Family Nest (Bela Tarr, 1977)
Family
Nest, director Bela Tarr’s realistic first feature (astonishingly made
when the director was 22) about the 1970s Hungarian housing crisis opens with
the quote: “This is a true story. It didn’t happen to people in the film,
but it could have.” Considering the proliferation of non-professional actors
in this movie, that statement probably isn’t too far from the truth. In a
departure from the intensely stylized, heavily choreographed camerawork that
dominated his later masterpieces made after Damnation,
he shoots Family Nest in a verite
style with direct, environmental sound, location shooting, and editing that’s
a bit too rough to be artful.
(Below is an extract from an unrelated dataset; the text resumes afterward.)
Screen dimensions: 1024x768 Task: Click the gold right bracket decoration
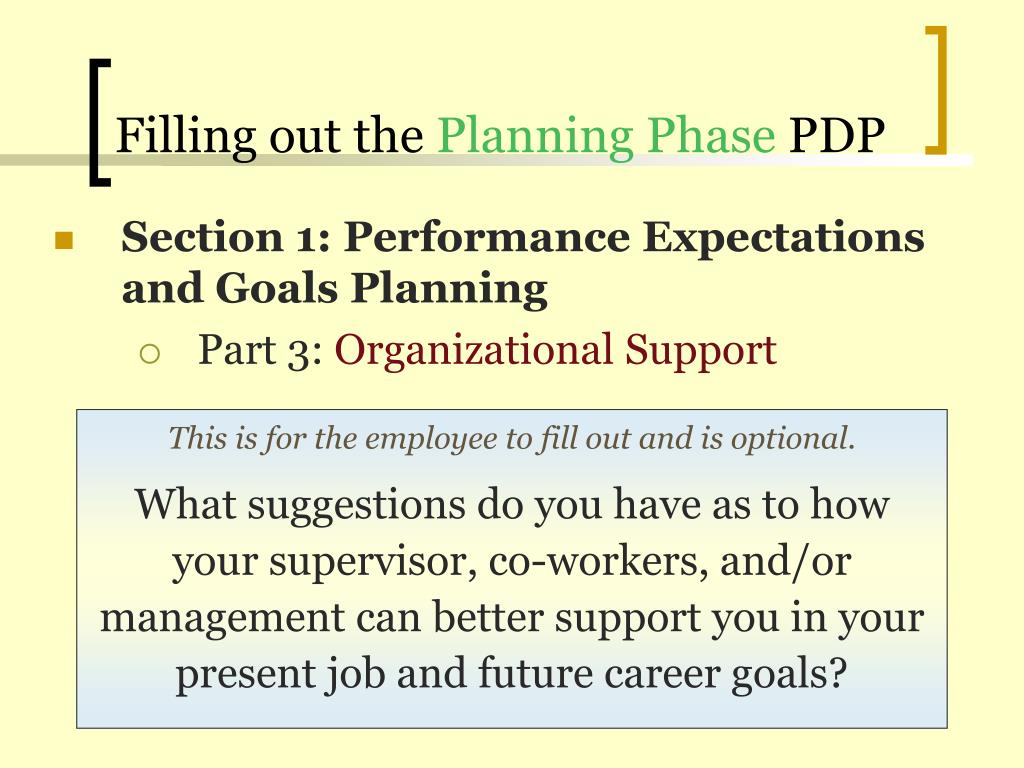point(936,90)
As such, it’s a film that’s way more
conventional than Tarr’s later works, and not nearly as visually satisfying.
The outlook of life here is so unrelentingly bleak that at one point when Tarr
inserts a carefree montage at a local carnival that plays out with the
accompaniment of pop music feels wholly out of place until Tarr concludes the
sequence with a close-up of a character vomiting, a shock stunt that puts thing
back on track. As in nearly all of Tarr’s films, the dingy barroom is only
escape from dingy houses that the characters live in, and alcoholism seems the
inevitable reprieve from their miserable lives.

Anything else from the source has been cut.